=== ENTRIES SUPPLIED ===

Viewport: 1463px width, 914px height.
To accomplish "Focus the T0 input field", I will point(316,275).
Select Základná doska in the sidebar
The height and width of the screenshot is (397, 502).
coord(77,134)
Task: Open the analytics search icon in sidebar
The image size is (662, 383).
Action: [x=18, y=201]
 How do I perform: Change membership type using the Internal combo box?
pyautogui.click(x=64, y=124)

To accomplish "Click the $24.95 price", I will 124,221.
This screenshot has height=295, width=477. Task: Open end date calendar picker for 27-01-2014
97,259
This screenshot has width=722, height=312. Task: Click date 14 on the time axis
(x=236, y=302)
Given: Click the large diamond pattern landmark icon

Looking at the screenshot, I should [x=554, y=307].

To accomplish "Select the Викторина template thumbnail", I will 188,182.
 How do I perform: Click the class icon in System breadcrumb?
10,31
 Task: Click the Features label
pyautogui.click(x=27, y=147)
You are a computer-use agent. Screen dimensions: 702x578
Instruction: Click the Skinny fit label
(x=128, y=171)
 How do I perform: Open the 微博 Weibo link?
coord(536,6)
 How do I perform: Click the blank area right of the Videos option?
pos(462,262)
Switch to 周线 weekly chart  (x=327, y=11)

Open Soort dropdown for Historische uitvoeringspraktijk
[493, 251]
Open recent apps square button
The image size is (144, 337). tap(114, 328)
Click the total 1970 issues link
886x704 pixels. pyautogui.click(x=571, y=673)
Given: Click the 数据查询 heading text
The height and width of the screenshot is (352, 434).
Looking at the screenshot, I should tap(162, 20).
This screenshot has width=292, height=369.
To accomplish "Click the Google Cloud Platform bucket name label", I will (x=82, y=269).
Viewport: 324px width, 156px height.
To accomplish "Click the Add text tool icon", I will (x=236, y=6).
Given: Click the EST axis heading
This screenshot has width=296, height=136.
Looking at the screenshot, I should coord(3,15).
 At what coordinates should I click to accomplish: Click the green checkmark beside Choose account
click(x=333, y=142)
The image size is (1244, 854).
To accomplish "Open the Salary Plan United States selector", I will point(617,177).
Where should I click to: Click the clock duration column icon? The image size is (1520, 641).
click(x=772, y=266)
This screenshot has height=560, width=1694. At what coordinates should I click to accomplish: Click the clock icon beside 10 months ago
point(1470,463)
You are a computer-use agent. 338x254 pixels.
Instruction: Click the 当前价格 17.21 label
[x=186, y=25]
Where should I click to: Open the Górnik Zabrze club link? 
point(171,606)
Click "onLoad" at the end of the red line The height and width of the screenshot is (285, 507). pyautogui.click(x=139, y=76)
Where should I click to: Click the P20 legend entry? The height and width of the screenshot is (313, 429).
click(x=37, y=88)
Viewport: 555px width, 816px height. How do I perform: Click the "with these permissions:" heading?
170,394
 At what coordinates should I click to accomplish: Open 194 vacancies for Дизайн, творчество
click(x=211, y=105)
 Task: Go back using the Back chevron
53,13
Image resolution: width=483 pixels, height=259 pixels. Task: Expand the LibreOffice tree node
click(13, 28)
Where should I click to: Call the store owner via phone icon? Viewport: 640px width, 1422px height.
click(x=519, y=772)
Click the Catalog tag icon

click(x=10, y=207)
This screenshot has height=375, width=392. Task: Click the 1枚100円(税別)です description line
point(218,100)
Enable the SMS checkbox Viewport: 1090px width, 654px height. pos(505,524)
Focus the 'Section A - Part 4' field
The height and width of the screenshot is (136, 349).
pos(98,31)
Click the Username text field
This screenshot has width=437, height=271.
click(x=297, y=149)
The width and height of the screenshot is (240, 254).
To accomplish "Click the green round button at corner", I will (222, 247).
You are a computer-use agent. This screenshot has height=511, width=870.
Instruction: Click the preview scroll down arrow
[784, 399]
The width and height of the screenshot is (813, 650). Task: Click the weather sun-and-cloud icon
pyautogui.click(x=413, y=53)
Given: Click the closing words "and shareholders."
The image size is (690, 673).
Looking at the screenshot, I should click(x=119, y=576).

===

**TASK**. On how many lines of the data does "will" appear? Give only that number.

**WRITTEN ANSWER**. 7